Recorded data

──────────────────────────────

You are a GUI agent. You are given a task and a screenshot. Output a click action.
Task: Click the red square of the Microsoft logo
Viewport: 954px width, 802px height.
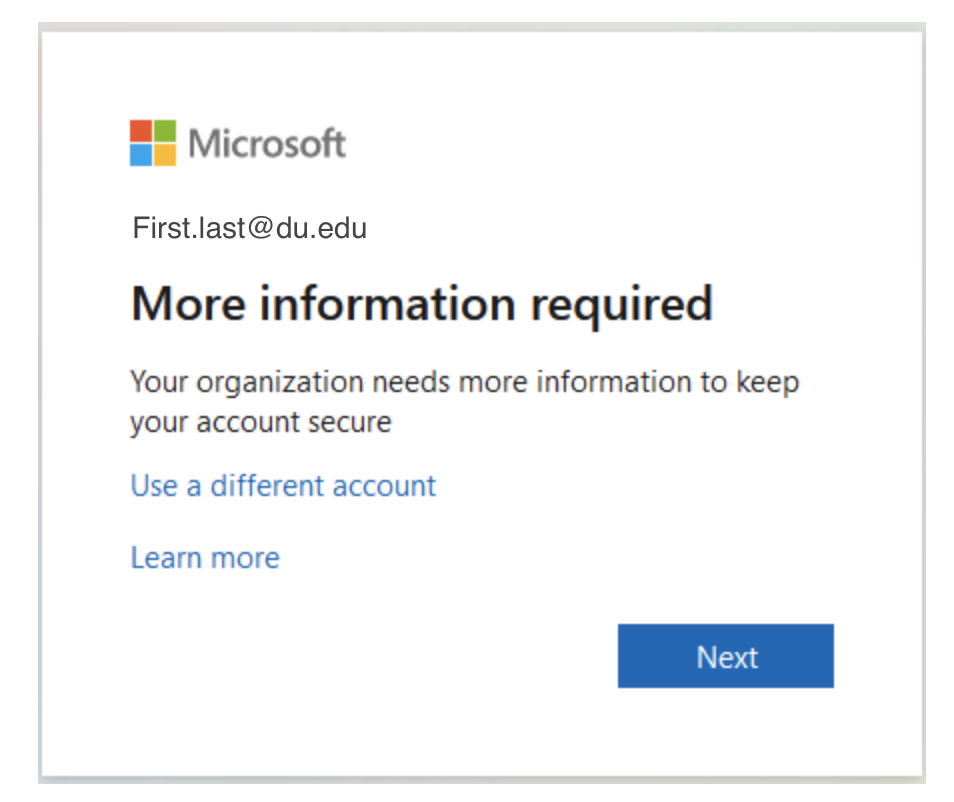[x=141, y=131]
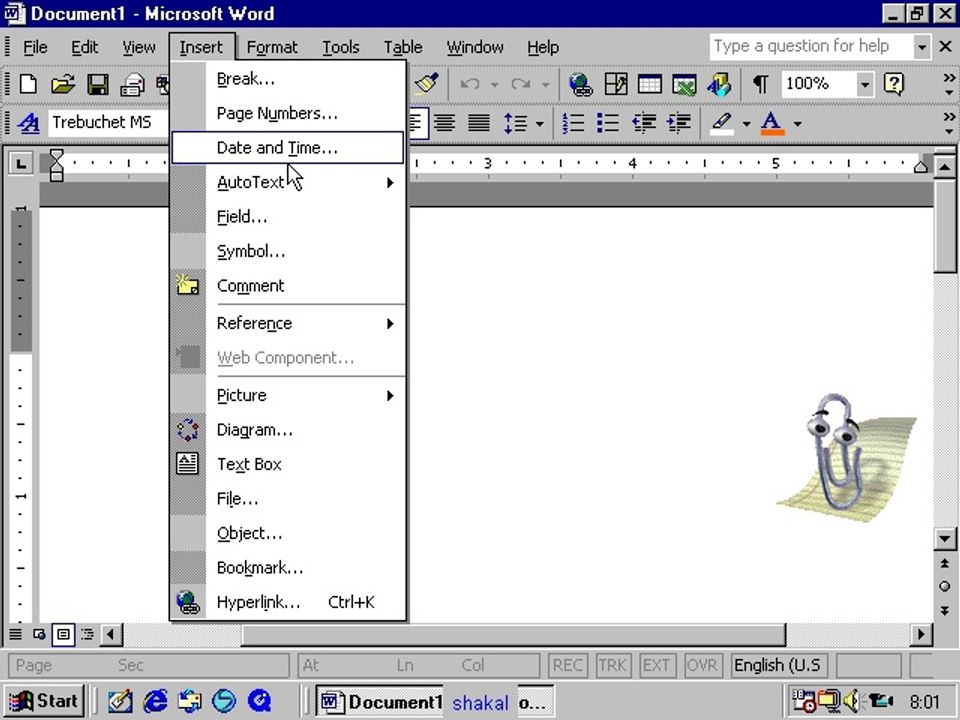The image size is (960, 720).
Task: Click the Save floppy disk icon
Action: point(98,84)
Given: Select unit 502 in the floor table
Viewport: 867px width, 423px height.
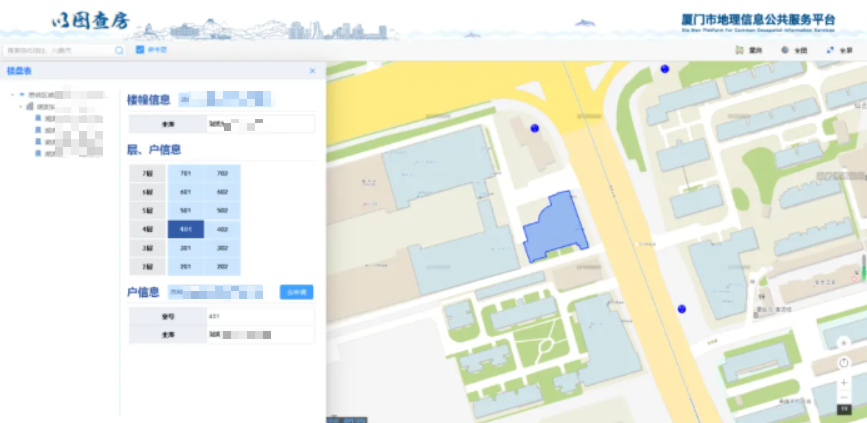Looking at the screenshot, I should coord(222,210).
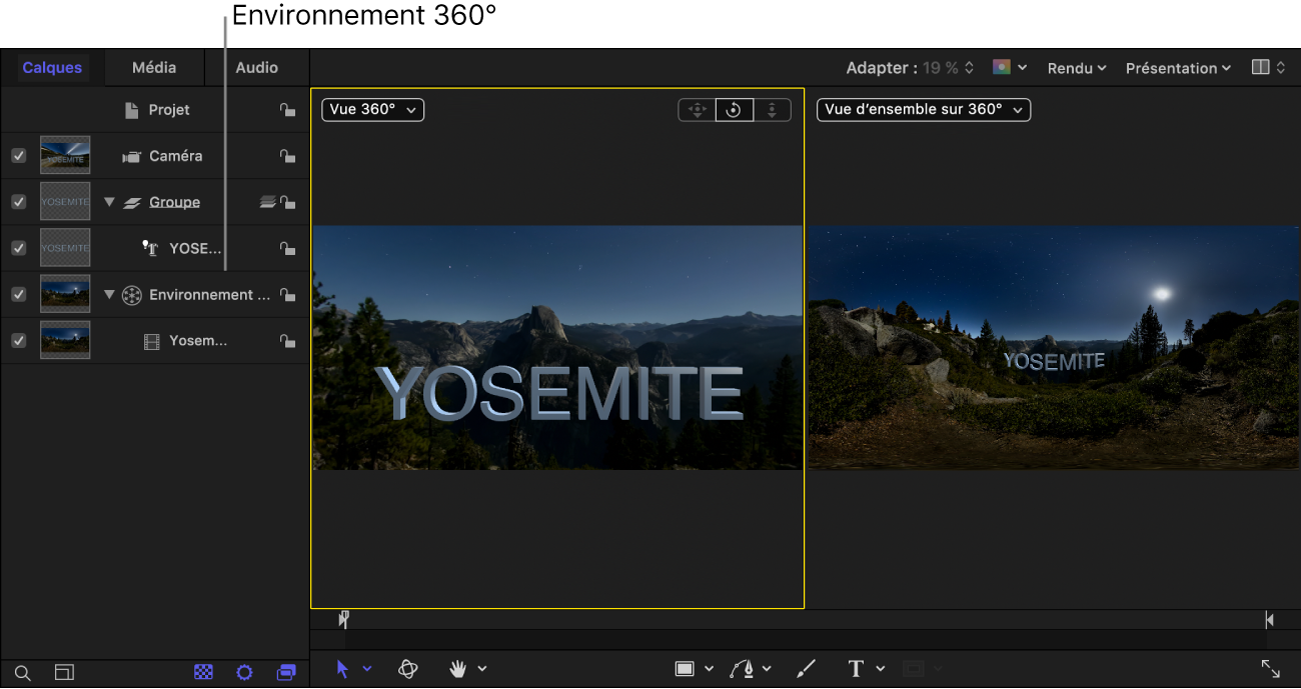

──────────────────────────────

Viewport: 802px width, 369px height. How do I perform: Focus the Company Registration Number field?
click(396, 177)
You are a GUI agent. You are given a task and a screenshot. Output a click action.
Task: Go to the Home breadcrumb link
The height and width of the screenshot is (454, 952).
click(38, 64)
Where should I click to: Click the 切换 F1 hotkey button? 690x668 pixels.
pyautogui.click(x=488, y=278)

──────────────────────────────

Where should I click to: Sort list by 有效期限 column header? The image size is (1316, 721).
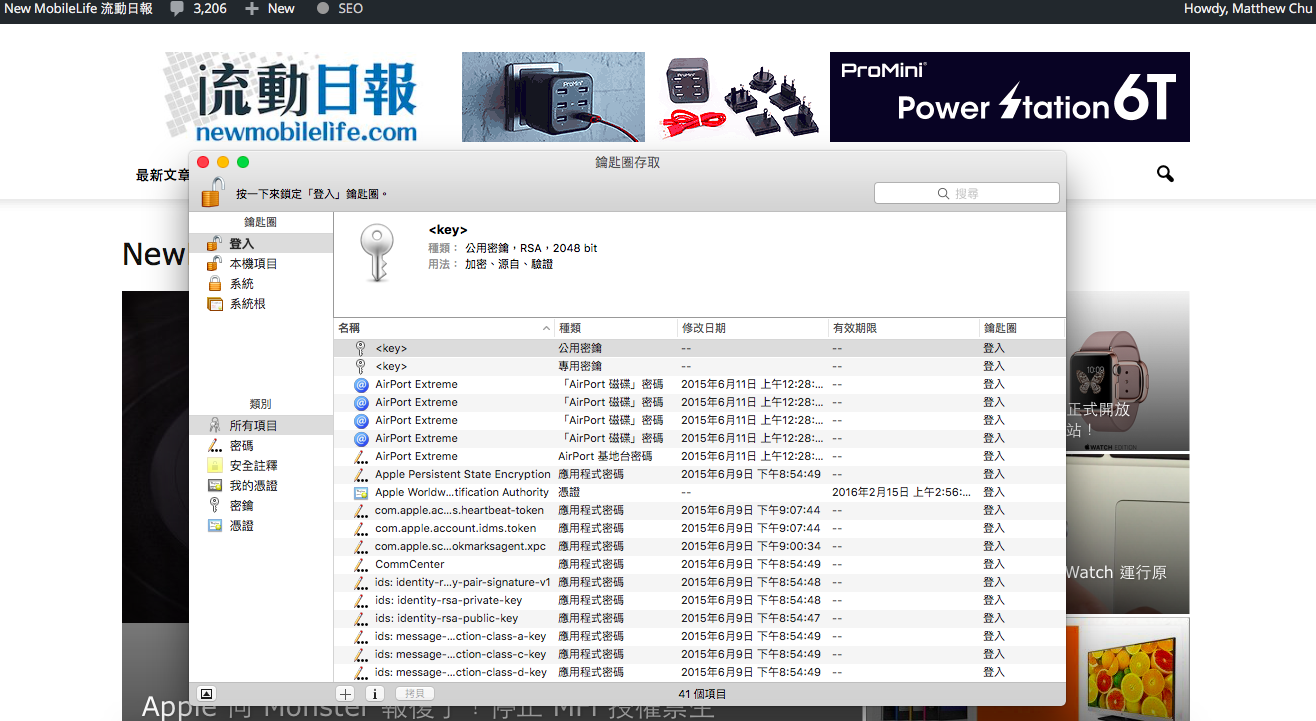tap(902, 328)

──────────────────────────────

What to produce
Format the listing from the line with "Given: Select unit 502 in the floor table" up to and including the line with "Looking at the" as a JSON list of strings, one string per line, leaving out blank lines and any pictures.

The reply
[
  "Given: Select unit 502 in the floor table",
  "Viewport: 867px width, 423px height.",
  "Looking at the screenshot, I should coord(222,210)."
]